I’m an admitted beginner with stringr and regular expressions. I’ve been struggling with this problem. Any help or advice will be appreciated.

My objective is to normalize different sets of Manufacturer Part Numbers for improved matching.
I want to remove all characters except letters and numbers and convert letters to lowercase.

I think I’ve found a way to do get either all letters or all numbers, but not both at the same time.

#> Warning: package 'reprex' was built under R version 3.4.2
part_num <- c("X17-L", "36-110pc_BL/S", "#008 5")
str_replace_all(part_num, "[^a-zA-Z]", "") %>% str_to_lower()
#> [1] "xl"    "pcbls" ""
str_replace_all(part_num, "[^0-9]", "")
#> [1] "17"    "36110" "0085"
# I want to combine the two lines above
# Line below does not work because of "OR" condition
# Is there an "AND" condition?
str_replace_all(part_num, "[^a-zA-Z]|[^0-9]", "")
#> [1] "" "" ""

The desired result is:
“x17l” “36110pcbls” “0085”


The [] character class regex operator is automatically already “or”-ing everything inside, which is why [a-zA-Z] matches all lowercase and uppercase letters. So, [^a-zA-Z0-9] would work. You could also do that with [^[:alnum:]], which may work better with if you work outside of the ASCII character set.

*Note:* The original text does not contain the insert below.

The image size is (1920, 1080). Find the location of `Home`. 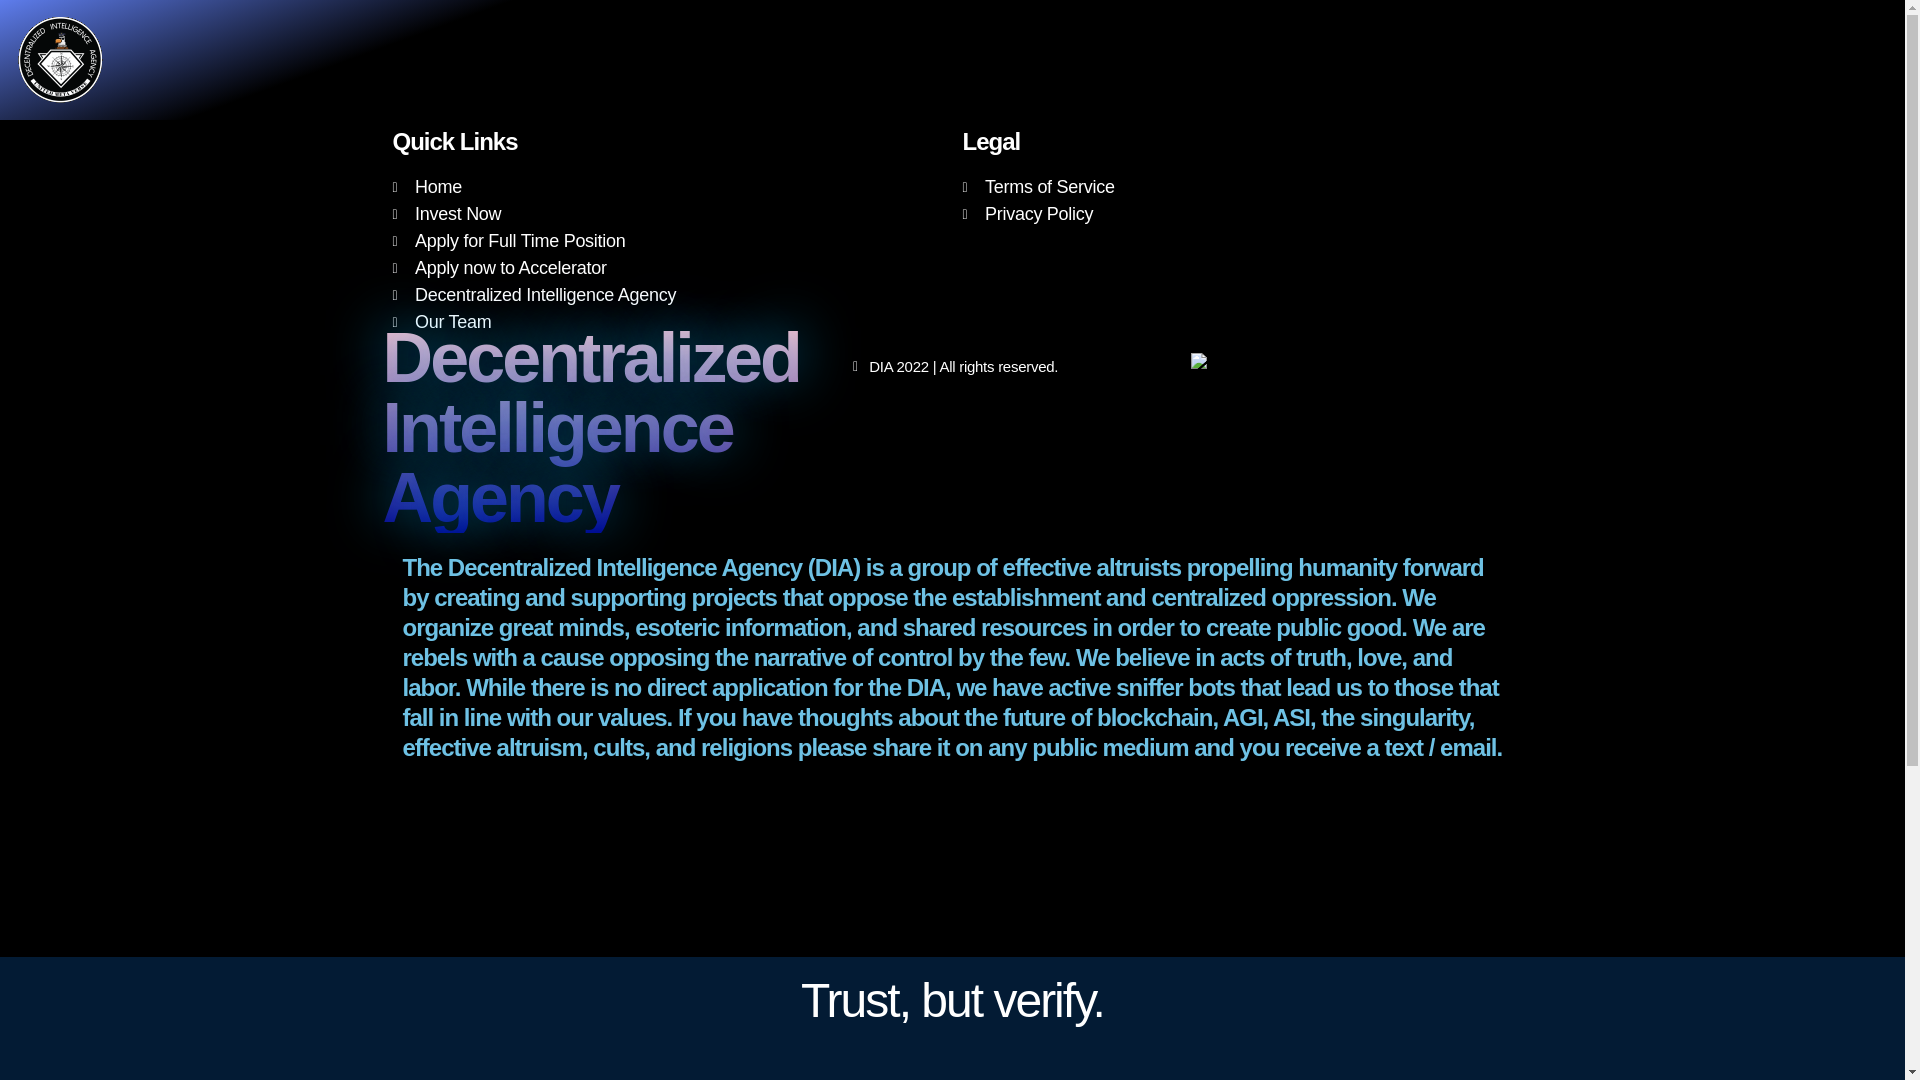

Home is located at coordinates (666, 186).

Yup, @nick beat me to it, but this should look something like

part_num <- c("X17-L", "36-110pc_BL/S", "#008 5")

lower_part_num <- str_to_lower(part_num)

clean_part_num <- str_replace(lower_part_num, "[^[:alnum:] ]", "")

The intermediary stashing of the data isn’t necessary, just so you could see the changes as you go.


Character classes in Regex are exactly what you need to solve your problem, which I think is what you were aiming for in the above script. It essentially captures lots of characters to make tasks like this very easy, without developing a crazy regular expression:
You can look at this help page to see what characters are in each class or look at this help page for more details:

?`regular expression`

You can also use the str_view function to help debug your regex, and this cheat sheet is also helpful:

part_num <- c("X17-L", "36-110pc_BL/S", "#008 5")
str_replace_all(part_num,"[:punct:]|[:space:]","") %>% #replace punctation or space char with nothing
 str_to_lower() ##make lowercase

Let me know if you need more help.


Thanks for the beautiful and helpful replies! That’s a tremendous help and learning. I now see first hand why a reproducible example is so valuable.